## Task brief
Taking the line with "Pescara Vecchia (1271, 621)" as the first and the line with "Psicologo a Pescara (1284, 1221)" as the last, set down exactly every line in that range from the entries below, and no more.

## Information provided
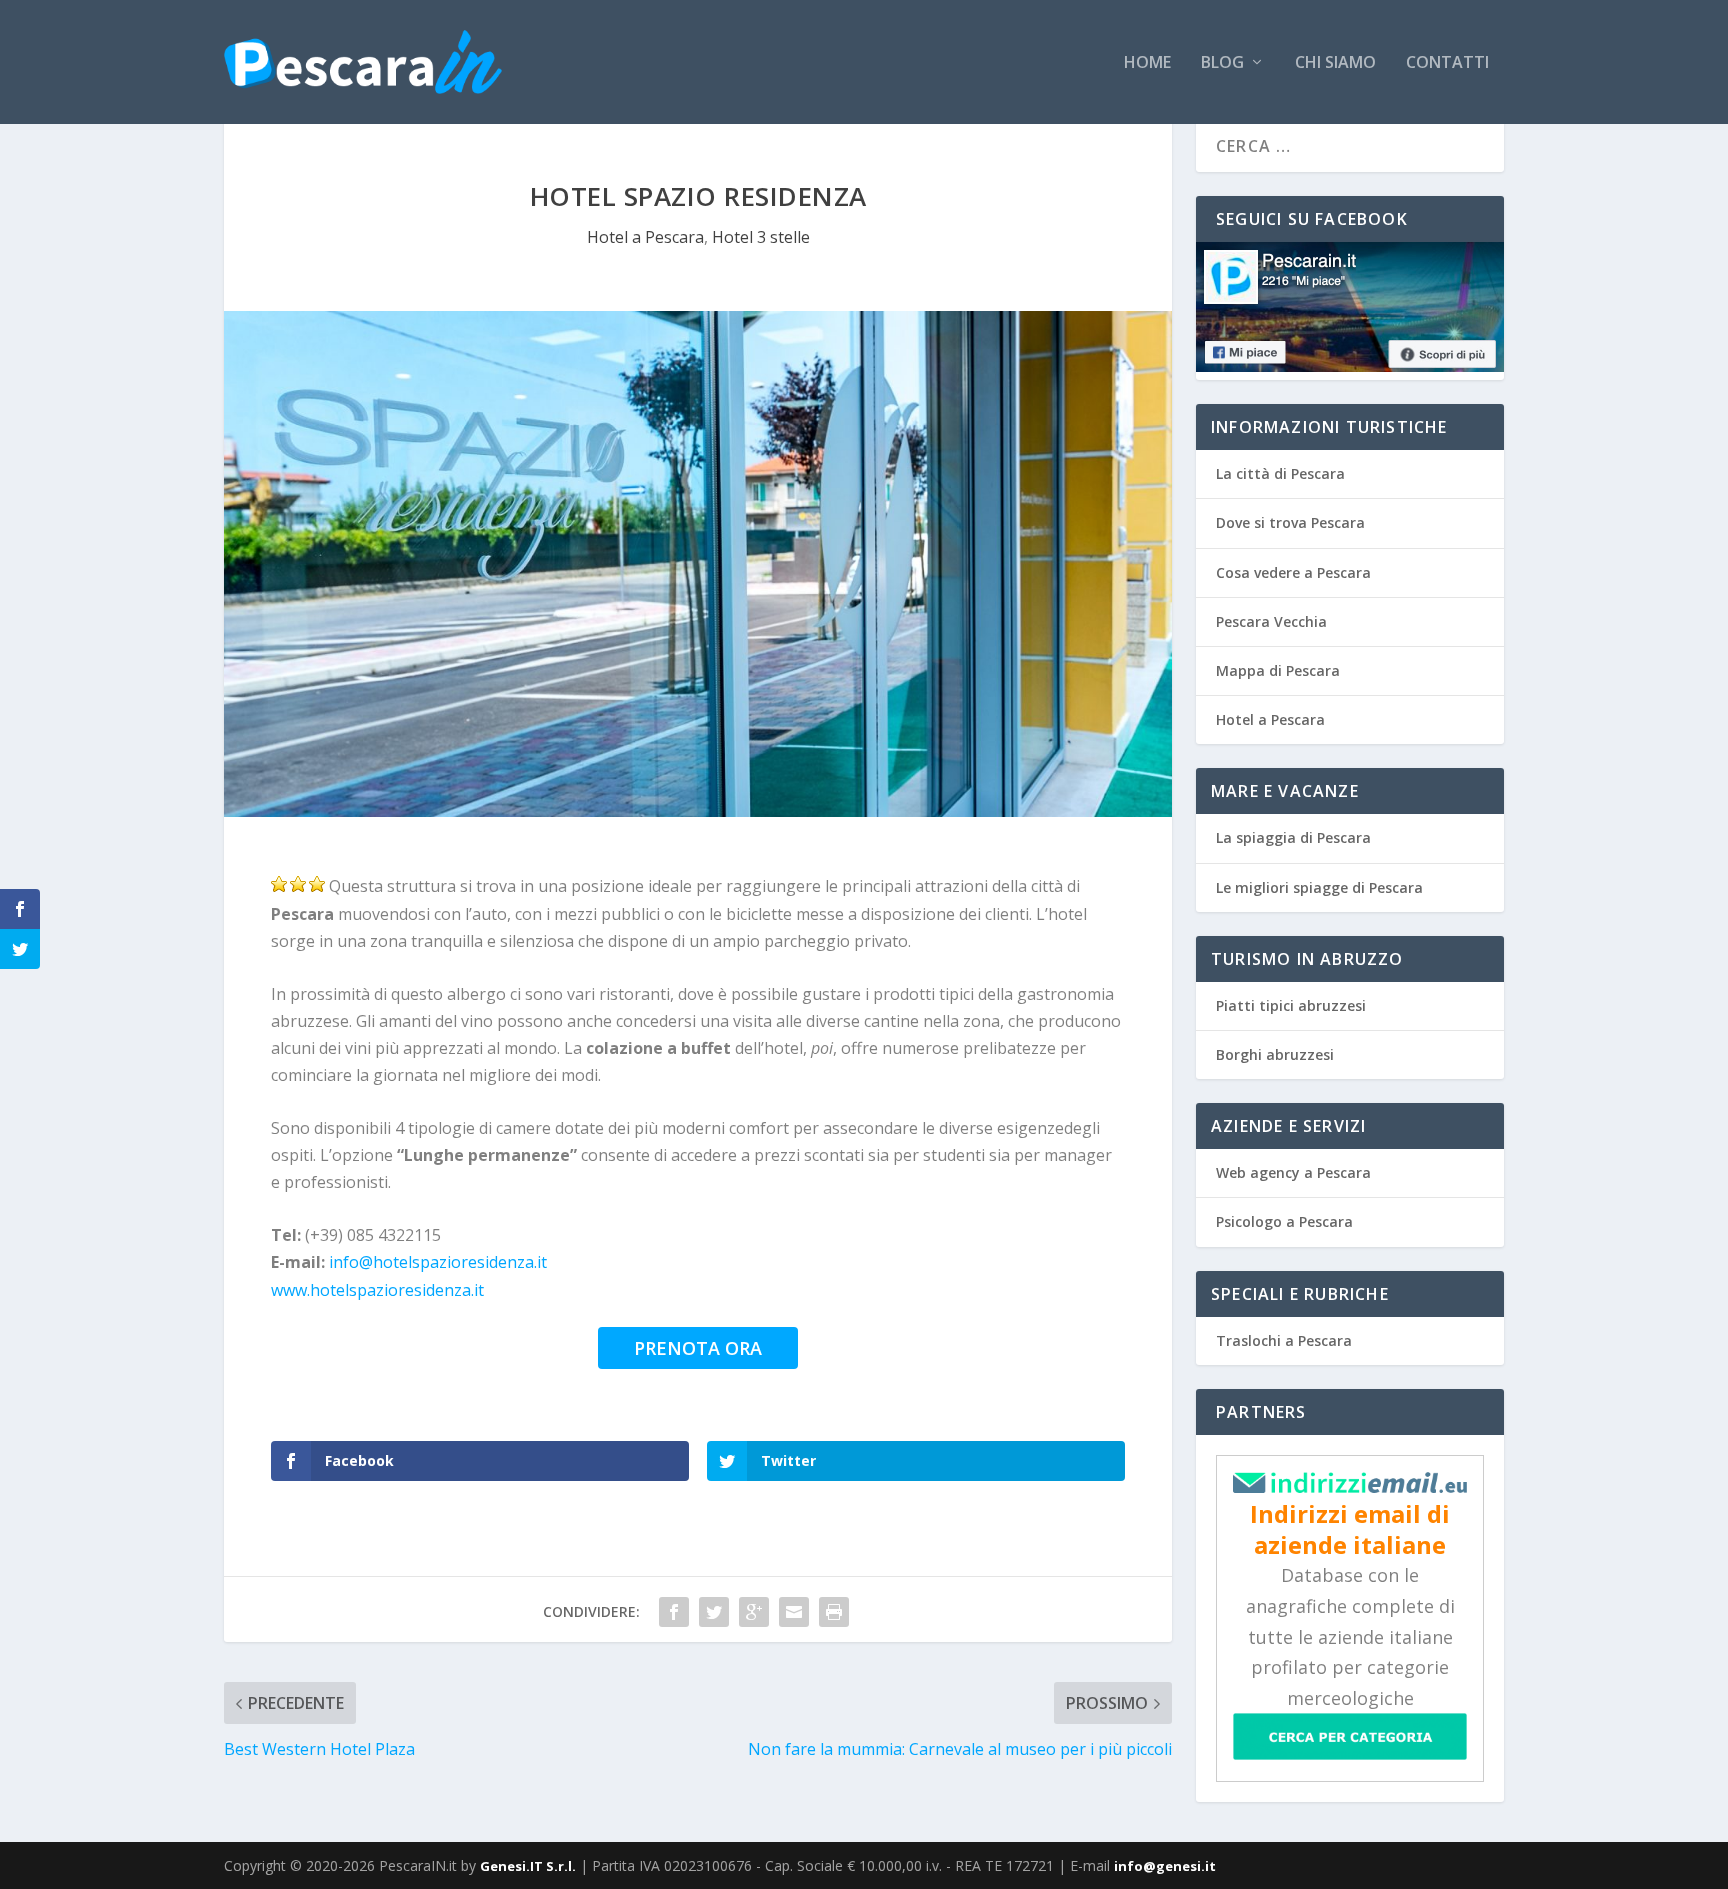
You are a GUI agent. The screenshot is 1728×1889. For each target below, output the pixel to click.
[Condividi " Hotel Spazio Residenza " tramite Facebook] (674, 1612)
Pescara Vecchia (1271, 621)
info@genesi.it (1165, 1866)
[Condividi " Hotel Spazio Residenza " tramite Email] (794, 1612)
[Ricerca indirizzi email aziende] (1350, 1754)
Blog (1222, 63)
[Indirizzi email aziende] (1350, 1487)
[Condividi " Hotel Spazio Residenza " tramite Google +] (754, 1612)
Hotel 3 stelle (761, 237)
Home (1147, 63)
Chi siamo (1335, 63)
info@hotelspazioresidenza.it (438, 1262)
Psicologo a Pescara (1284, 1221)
...
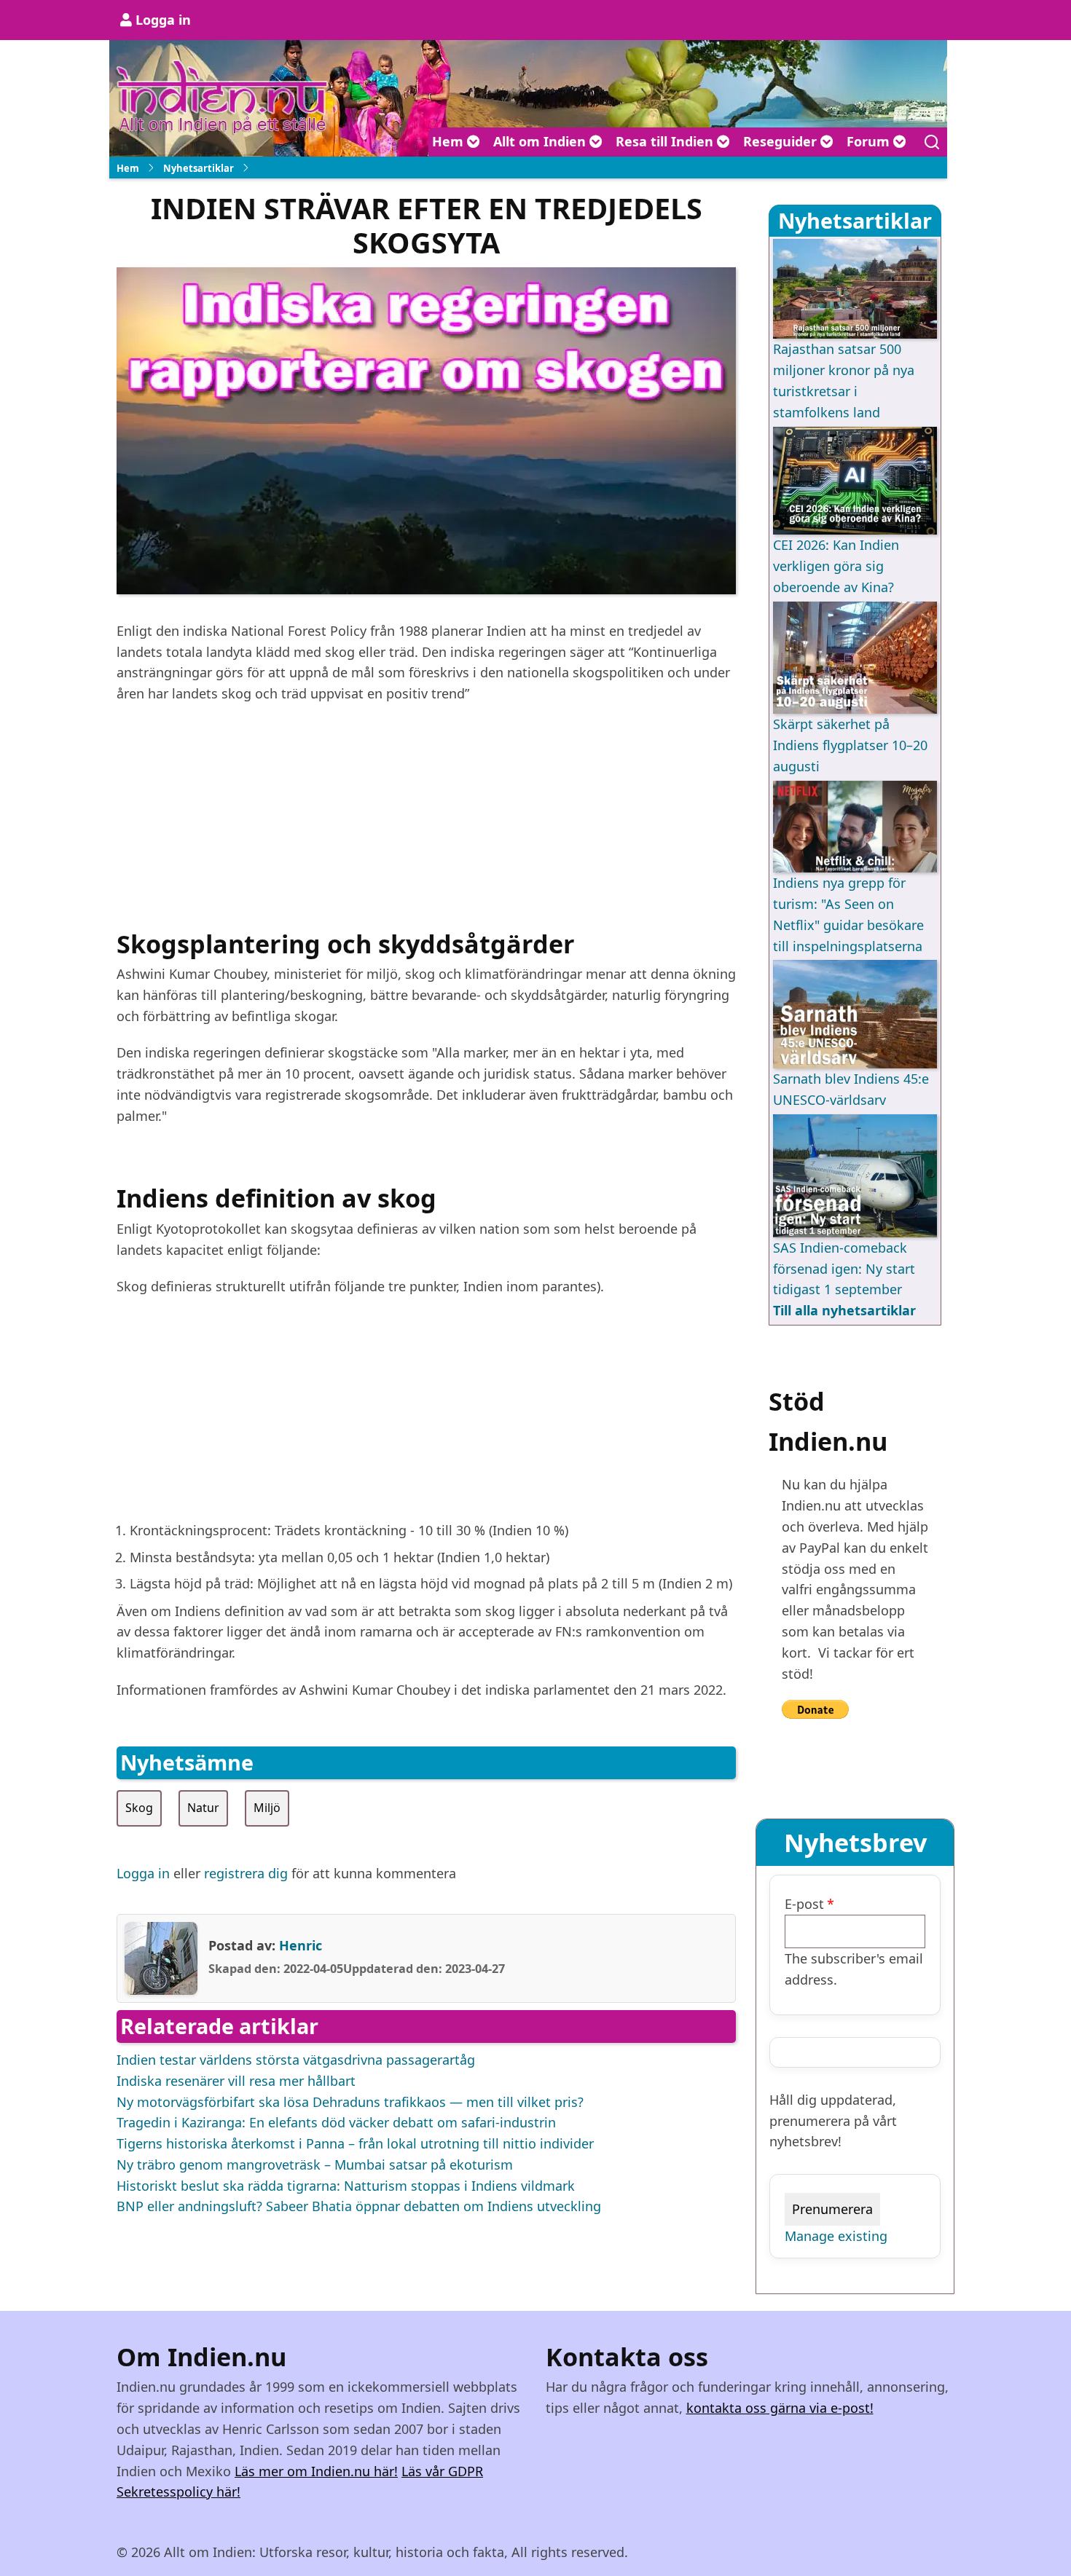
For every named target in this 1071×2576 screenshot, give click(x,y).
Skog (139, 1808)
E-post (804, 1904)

## Task solution
Pescara Vecchia (1271, 621)
info@genesi.it (1165, 1866)
[Condividi " Hotel Spazio Residenza " tramite Email] (794, 1612)
[Ricerca indirizzi email aziende] (1350, 1754)
Blog (1222, 63)
[Indirizzi email aziende] (1350, 1487)
[Condividi " Hotel Spazio Residenza " tramite Google +] (754, 1612)
Hotel 3 stelle (761, 237)
Home (1147, 63)
Chi siamo (1335, 63)
info@hotelspazioresidenza.it (438, 1262)
Psicologo a Pescara (1284, 1221)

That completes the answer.